We were a group of nine youth and three adults.  Some were inside the Mary Brown Center, working with some kids from the neighborhood.  Most of us were outside sweeping.  It was unseasonably cool for late July in Saint Louis.  It was a gray morning, and we were looking for something to do.  Miss Terry had told us that the tennis courts were unusable because of all the broken glass, so we decided to try and sweep it up.  We had some rakes, brooms, trash bags, and a dust pan.  We raked the sticks, leaves, and grass into big piles and swept the broken glass into the dustpan.  Even when we were joined by about a dozen youth from the neighborhood, most working for a few dollars an hour, we realized there was no way we were going to clean up the courts entirely.  By the time we finished though, I would have felt a lot better about kids playing there, as long as they had good shoes on.
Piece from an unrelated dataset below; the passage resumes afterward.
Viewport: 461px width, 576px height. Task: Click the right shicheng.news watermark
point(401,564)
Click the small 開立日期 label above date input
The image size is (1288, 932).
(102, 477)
Of course, it was entirely possible that once the sun went down, the park would be filled with young people with nothing better to do than throw their empty bottles into the courts.  Miss Terry hoped though, that the presence of people cleaning it up would discourage them.  We could hope.

The first day of the mission trip did not go exactly as we had planned.  We had planned to show up at the Mary Brown Center at 8:15 so we had plenty of time to set up our version of Vacation Bible School for the 25-30 seven to nine year old kids that would arrive at 9:00 a.m.  We had planned to spend the two hours with them in neatly divided groups so we could have 20 minute sessions of worship, devotion, Spanish, art, dance, and closing worship.  We had planned to stay to do some other kind of chores around the center until having lunch, and then going about the rest of our day in Saint Louis.  They say that if you want to give God a good chuckle, tell him your plans.
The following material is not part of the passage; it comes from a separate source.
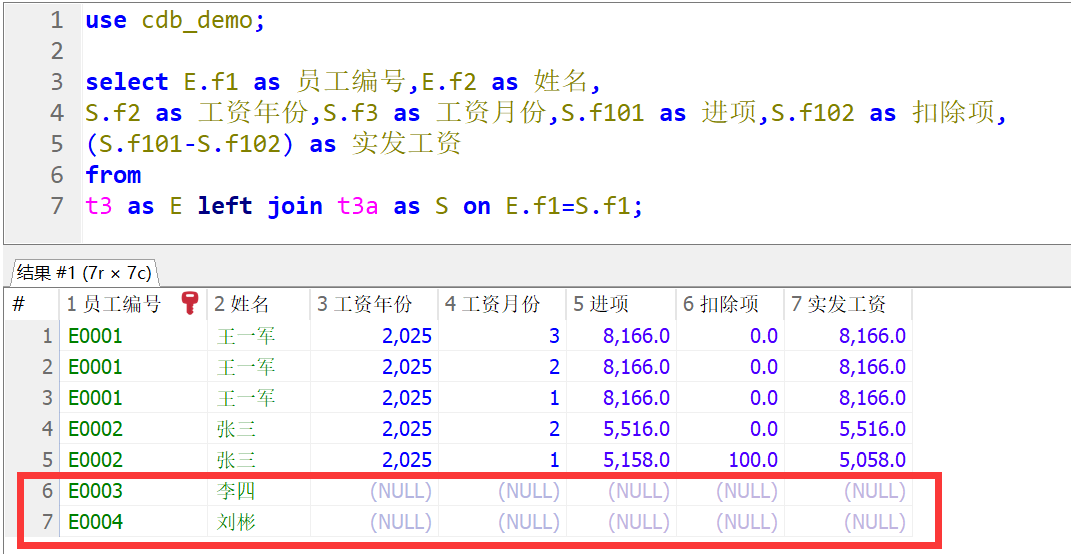Screen dimensions: 1071x554
Task: Click the 姓名 column header
Action: click(242, 304)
The Mary Brown Center is a part of Lincoln Park.  The geodesic dome houses a beautiful gymnasium.  The Center is also home to most of the youth programs of the Lessie Bates Davis Neighborhood House.

The Mary Brown Center is a part of Lincoln Park. The geodesic dome houses a beautiful gymnasium. The Center is also home to most of the youth programs of the Lessie Bates Davis Neighborhood House.
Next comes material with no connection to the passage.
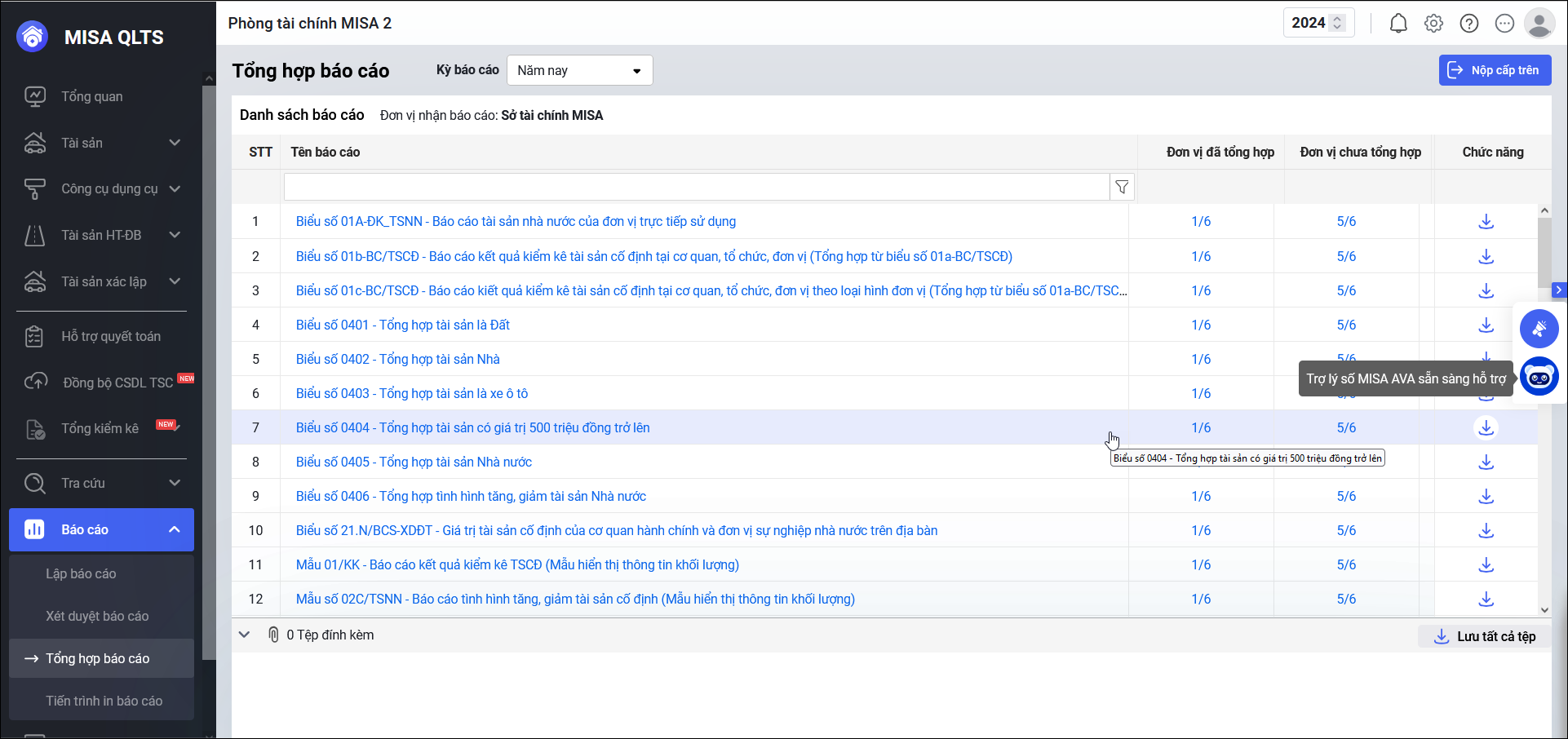Image resolution: width=1568 pixels, height=739 pixels.
Task: Open Lập báo cáo submenu item
Action: (x=81, y=573)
On the first morning drive to the Mary Brown Center, I got turned around.  I took the wrong exit after crossing the bridge.  I read the map, but the streets I wanted to drive did not go through.  After a process that included about four u-turns, our two minivans arrived at the Center at about 8:50.  We were welcomed graciously by Miss Terry.  She gave us a quick tour of the facility.  There are two main sections of the Center.  There is the beautiful domed structure that houses an immaculate gymnasium, and there is the education wing, home to a computer lab, a youth room, a dining room, offices, and a larger room with tables for seating and table games.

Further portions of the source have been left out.